His father, Luigi Barzini the Elder , was a famous Italian journalist who tried to establish an Italian-language newspaper in New York City. It failed, partly because of the Depression, partly because of the 1924 immigration act , which cut off the influx of Italian readers, and partly because Italian immigrants of that era were largely illiterate in Italian.
As a result of the Depression , which made it hard to find work in America, Barzini Sr. and Jr. did something that seems almost incredible today: they went home.
Barzini Jr. moved back to Italy and did his military service in the Bersaglieri , but got out in time to not have to fight in the war on the side of the Axis. (He was slightly anti-Fascist. Mussolini kept him confined to a small village, where he couldn't do much harm.)
He was able to greet the American troops in English when they liberated Rome in 1945.
You can contrast this with today's immigration, where almost nobody goes home—because, whatever the economic downturn, the government will always support  you—where immigrant businessmen get government grants and loans,  and where the schools are now attempting to make foreigners literate in Spanish , so that they can read the Spanish language press. 
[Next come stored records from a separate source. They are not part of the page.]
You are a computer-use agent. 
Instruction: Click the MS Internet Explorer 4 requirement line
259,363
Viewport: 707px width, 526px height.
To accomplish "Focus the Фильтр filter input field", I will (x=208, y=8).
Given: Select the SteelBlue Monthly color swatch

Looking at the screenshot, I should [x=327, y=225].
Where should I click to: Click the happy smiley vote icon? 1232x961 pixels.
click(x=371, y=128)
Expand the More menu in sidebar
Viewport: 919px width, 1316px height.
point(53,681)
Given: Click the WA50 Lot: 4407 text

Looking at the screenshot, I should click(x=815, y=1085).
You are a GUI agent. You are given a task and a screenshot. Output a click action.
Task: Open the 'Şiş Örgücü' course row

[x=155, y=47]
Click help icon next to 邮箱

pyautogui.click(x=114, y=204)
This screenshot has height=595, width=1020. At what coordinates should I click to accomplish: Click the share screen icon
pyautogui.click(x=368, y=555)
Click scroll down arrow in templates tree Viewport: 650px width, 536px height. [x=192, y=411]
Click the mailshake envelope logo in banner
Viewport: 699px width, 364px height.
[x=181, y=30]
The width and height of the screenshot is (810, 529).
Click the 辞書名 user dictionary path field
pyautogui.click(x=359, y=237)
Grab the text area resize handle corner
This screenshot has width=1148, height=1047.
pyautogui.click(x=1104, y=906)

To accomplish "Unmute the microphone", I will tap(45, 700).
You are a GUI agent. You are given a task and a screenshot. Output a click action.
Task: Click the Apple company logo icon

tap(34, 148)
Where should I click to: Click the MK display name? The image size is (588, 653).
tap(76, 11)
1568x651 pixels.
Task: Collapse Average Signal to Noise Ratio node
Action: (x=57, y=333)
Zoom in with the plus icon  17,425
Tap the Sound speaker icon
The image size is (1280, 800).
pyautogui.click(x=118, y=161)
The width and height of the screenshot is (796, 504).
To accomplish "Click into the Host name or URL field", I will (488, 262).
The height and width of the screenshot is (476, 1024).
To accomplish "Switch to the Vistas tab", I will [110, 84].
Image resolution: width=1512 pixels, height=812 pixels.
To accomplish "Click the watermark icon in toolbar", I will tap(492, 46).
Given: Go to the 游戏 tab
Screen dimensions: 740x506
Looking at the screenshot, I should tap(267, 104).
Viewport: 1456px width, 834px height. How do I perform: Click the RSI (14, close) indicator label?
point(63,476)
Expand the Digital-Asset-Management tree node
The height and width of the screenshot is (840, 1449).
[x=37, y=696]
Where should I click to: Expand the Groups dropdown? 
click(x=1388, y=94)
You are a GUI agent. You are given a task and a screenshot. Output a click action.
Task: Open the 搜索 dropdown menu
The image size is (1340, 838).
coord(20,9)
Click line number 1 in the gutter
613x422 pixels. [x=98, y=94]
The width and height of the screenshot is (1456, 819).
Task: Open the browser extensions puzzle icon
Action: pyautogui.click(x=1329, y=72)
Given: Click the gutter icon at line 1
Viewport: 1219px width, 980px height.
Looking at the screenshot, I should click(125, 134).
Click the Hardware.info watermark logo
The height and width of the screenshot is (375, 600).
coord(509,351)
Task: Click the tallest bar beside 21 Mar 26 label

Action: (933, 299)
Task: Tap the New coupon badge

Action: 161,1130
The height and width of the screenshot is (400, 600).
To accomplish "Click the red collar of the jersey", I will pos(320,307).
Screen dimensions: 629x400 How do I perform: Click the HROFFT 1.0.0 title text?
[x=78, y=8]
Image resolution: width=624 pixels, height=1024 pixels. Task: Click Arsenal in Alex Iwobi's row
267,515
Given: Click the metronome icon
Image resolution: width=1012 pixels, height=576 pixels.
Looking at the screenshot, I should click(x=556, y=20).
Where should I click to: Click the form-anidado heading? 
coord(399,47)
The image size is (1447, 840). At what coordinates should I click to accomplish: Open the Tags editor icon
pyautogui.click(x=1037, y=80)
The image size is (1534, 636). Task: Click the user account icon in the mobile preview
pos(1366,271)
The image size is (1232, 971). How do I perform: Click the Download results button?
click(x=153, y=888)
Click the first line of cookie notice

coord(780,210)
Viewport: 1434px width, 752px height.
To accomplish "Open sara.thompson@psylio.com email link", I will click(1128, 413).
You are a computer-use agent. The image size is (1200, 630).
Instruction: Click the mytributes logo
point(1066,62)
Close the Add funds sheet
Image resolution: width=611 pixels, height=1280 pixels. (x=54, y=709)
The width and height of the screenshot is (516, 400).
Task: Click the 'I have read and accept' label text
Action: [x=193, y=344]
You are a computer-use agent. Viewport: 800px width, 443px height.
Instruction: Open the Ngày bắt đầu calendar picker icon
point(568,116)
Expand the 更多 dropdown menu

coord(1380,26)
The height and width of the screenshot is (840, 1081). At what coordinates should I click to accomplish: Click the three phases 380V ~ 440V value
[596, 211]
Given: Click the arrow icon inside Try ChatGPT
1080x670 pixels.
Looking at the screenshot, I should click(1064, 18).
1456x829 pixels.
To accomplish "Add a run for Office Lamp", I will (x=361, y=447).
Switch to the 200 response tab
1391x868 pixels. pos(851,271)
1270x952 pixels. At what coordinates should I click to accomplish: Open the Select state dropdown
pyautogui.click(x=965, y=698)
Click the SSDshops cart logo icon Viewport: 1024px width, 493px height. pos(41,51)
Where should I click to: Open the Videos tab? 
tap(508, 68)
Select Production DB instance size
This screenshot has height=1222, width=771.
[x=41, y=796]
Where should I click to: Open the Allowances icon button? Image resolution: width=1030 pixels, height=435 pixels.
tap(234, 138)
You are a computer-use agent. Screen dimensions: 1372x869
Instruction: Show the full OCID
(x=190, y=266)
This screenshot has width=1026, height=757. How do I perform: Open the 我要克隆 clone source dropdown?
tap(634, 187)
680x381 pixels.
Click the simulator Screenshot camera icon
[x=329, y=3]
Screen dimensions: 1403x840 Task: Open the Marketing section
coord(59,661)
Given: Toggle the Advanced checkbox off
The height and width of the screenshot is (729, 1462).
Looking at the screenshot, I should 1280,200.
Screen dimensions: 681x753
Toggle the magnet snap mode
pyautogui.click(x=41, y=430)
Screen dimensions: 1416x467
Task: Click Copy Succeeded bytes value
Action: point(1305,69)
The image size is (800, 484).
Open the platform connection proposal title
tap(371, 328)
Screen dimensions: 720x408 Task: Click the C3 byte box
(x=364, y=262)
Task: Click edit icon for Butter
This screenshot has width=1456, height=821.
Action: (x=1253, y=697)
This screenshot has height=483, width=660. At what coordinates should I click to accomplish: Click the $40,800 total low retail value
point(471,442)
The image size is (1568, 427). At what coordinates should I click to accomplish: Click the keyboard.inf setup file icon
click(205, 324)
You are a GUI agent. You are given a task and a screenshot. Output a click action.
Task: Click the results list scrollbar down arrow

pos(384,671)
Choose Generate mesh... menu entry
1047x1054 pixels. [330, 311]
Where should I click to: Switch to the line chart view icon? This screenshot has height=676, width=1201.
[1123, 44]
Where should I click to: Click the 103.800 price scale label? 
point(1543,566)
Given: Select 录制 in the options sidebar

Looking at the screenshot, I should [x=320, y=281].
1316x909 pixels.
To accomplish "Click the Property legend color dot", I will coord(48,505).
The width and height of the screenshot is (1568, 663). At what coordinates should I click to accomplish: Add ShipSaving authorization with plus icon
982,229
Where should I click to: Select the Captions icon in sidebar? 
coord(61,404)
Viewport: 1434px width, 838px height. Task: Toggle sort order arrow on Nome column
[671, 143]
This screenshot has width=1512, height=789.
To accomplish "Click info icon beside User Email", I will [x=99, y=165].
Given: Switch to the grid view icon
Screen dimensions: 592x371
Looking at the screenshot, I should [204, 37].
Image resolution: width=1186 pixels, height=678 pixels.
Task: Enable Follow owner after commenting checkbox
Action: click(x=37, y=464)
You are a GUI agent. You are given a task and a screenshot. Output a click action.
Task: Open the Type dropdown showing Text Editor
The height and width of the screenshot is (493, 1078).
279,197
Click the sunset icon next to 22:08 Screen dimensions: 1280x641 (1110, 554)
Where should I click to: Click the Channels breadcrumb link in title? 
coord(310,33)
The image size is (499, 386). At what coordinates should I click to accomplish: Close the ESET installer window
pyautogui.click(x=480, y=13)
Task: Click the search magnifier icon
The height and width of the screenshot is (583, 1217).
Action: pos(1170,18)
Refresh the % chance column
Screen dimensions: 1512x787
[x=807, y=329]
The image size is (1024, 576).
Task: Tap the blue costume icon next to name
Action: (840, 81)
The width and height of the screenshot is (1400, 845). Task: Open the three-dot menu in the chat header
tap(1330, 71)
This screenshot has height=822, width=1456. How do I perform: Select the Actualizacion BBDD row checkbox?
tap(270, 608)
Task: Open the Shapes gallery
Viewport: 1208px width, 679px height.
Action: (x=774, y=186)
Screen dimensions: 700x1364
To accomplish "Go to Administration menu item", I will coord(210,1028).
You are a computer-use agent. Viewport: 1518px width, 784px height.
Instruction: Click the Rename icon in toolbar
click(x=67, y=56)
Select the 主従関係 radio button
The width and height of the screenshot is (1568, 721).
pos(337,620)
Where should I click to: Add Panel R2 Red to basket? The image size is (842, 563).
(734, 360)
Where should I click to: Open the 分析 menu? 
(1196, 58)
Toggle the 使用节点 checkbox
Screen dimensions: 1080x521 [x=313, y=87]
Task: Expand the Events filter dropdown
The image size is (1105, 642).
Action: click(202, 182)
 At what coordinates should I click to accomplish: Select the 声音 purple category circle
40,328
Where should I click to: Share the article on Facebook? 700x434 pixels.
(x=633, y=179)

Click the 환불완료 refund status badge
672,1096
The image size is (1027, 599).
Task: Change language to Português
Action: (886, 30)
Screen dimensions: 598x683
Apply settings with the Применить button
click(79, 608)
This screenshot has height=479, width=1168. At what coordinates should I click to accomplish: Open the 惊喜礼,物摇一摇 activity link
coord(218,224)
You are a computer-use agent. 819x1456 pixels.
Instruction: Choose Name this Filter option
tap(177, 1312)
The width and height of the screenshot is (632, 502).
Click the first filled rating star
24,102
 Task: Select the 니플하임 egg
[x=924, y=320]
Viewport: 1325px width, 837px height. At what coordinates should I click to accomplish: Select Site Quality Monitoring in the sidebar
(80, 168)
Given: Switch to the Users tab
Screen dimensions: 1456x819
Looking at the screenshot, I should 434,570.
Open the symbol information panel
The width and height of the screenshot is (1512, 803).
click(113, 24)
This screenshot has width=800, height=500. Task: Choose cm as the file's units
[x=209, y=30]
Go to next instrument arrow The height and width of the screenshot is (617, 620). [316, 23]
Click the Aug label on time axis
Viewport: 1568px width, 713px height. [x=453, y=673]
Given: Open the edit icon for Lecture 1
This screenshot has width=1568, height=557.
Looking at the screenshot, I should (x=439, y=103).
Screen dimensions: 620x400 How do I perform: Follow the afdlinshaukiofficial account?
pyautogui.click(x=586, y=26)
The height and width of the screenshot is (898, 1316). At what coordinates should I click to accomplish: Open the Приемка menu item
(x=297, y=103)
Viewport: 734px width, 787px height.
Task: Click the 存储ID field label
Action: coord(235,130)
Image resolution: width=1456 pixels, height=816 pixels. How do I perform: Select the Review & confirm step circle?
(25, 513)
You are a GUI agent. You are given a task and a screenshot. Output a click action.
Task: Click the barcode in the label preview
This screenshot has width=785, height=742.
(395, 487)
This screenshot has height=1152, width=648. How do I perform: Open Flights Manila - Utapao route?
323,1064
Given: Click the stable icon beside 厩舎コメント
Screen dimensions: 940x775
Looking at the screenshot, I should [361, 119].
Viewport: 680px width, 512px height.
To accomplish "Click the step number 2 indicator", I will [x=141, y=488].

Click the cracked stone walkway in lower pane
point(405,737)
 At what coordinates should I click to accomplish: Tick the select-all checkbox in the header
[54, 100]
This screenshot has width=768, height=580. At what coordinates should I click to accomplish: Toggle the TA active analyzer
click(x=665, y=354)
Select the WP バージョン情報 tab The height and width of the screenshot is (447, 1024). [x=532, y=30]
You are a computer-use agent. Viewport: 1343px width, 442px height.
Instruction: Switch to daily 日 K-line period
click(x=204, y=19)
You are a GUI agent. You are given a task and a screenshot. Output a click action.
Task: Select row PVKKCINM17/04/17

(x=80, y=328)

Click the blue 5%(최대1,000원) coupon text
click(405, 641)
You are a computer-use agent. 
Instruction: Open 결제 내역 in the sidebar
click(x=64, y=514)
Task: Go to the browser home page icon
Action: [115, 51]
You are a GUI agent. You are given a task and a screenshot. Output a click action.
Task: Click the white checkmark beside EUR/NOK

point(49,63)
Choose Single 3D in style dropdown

- The cook and maid that the Barzinis brought from Italy deserted them within a few weeks in America, the maid to marry a wealthy Italian-American widower, the cook seduced by the much better wages  offered by an American housewife.
- Their next cook was a Sicilian woman who was in hiding from her Sicilian husband, fearing what we now call an "honor killing."  She was provided for them by Michele "Mike" Fiaschetti , head of the NYPD's Italian Squad,  about which I've written before.  She had to leave, for some mysterious reason. Later, they heard she'd been killed.
- At one point, Barzini Jr. found a colony of Irpinians  living in shacks they'd constructed in a garbage dump, furnishing their shacks with discarded American furniture and raising vegetables in what seemed to them to be incredibly rich soil. Their main worry was this: where was the landlord? Were they going to be evicted, or what? He explained to them that they were technically illegal squatters, but that this was the American way, since it was how American had acquired Texas, Florida, et cetera. There are Mexicans who think this way today.
Barzini had saved the life of a young Mafiosi named Mike. He used this debt to get an interview with a Sicilian Mafioso living in Brooklyn, claiming that he wanted to explain to the American public about the culture of Sicily, and how it had evolved into the Mafia. The Mafioso, Don Turi, spoke to him:
"Mike says you want to defend the Sicilians' name  from defamation, explain to the American public what laws we obey, and how we help each other like brothers in this strange, difficult, and hostile country." [This was the explanation Barzini had given; actually he was contemplating an exposé.]
"It is a noble wish, we commend you. But I'm afraid the moment is not opportune. We're at war. We Sicilians in American must think of ourselves like the Jews in Egypt before the Exodus. Everybody around us is our enemy and our oppressor. We have to be very prudent."
After a few more words in which the Don gently hinted that if Barzini were contemplating an exposé, it would be bad for his general health, Barzini left.
Not too long after he returned to Italy. He was to spend much of his later career crusading against the Mafia  in its native Italy, where it belongs.
Everyone knows that Italians and Sicilians have Americanized  to an intense degree, in part exactly because the 1920s cut-off strengthened the assimilative process, and are extremely patriotic. But now, the post-1965 immigration disaster has brought a huge number of different groups  to America.
Which of them thinks that they're "at war?"
Which of them thinks that all Americans are their "enemy and [their] oppressor?"
You tell me. And then ask yourself if America needs more of that.